Last year “was a record-breaking year for us,” Daniel Gale’s O’Connell said. “We have a lot of buyers coming from the city who are interested in being close to the villages. They are paying up for smaller, well-done, turnkey homes.”
However, O’Connell said not every property type is seeing a huge amount of interest: “We have larger homes on more property that you would think — as far as square footages — would have higher value. But we don’t have the pent-up demand for those properties. It’s causing some confusion in the market.”
But the overall luxury market on Long Island saw growth exceeding that of the lower end of the market. The number of Long Island sales overall in the fourth quarter of 2017 grew 3.7 percent year over year, while the luxury market, representing the top 10 percent of sales, grew 4.1 percent. However, the number of days a luxury home sat on the market during that period ticked up slightly, to 109 from 104.
The Manhattan invasion
That upmarket is also attracting sharks from the city.
Nest Seekers International acquired Shawn Elliott Luxury Homes and Estates on the North Shore late last year for an undisclosed sum (see page 38). It’s Nest Seekers’ first Long Island outpost. More telling still is the fact that the luxury Manhattan-based brokerage has set up an experimental office on the South Shore, where prices are significantly lower and homes are staunchly middle-class.
And it isn’t alone. Brown Harris Stevens, Corcoran and Compass have all bid for or at least put inquiries in to local Long Island offices, according to a source familiar with the discussions. However, spokespersons from Corcoran and
Brown Harris Stevens specifically denied any interest in opening an office in the area. A representative from Compass, which has a reputation for aggressive expansion, said the firm is “always actively considering expansion opportunities and is interested in growing our current business in Long Island.”
“We have heard the rumors. But rumors are rumors until we see it happen,” O’Connell said in regard to Compass’ rumored arrival. “We all know Compass wants to grow. These firms are focused on the big cities, and then they look to the suburbs around those cities. Nest Seekers just arrived, and they entered through a firm that had been here for a long time, so we aren’t feeling that quite yet. But I would never underestimate anybody.”
Conroy is also, as of yet, unperturbed. Elliman, the longtime kingfish of the Long Island market, is of course the outlier, which in a sense came from the suburbs to conquer the city when Dottie Herman’s Prudential Long Island Realty gobbled up the long-established city firm in the late 1980s.
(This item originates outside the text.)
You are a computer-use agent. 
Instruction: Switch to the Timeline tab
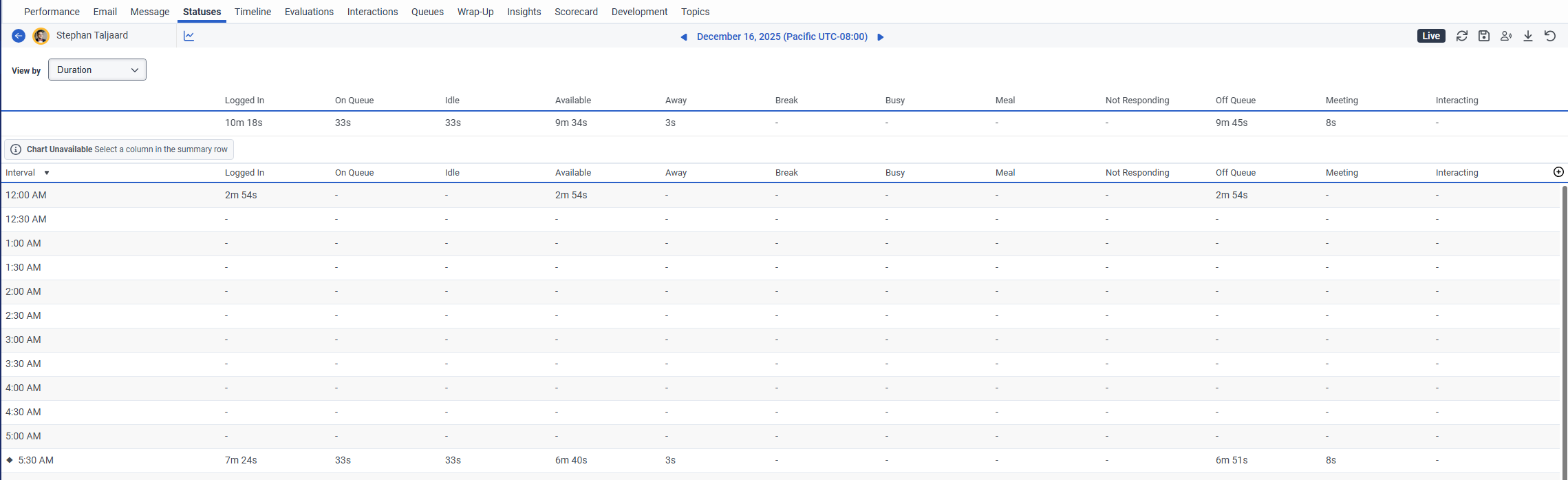click(x=253, y=12)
“A lot of agents tell stories like this, saying, ‘So and so approached me and wants to start a business.’ But I don’t pay attention to that until it happens. We expected Compass to come last year, but it didn’t,” Conroy said.
Every firm on Long Island, big or small, is facing the fact that more firms and more agents are scrambling for an increasingly smaller pool of available properties. That situation has created opportunities for a few relative newcomers and perhaps future disrupters. Nevertheless, for the time being, the top firms are presenting a brave face and wait-and-see approach.
“Up markets breed competition,” O’Connell said. “That has always been the case, historically. The names might change, but the best usually survive.”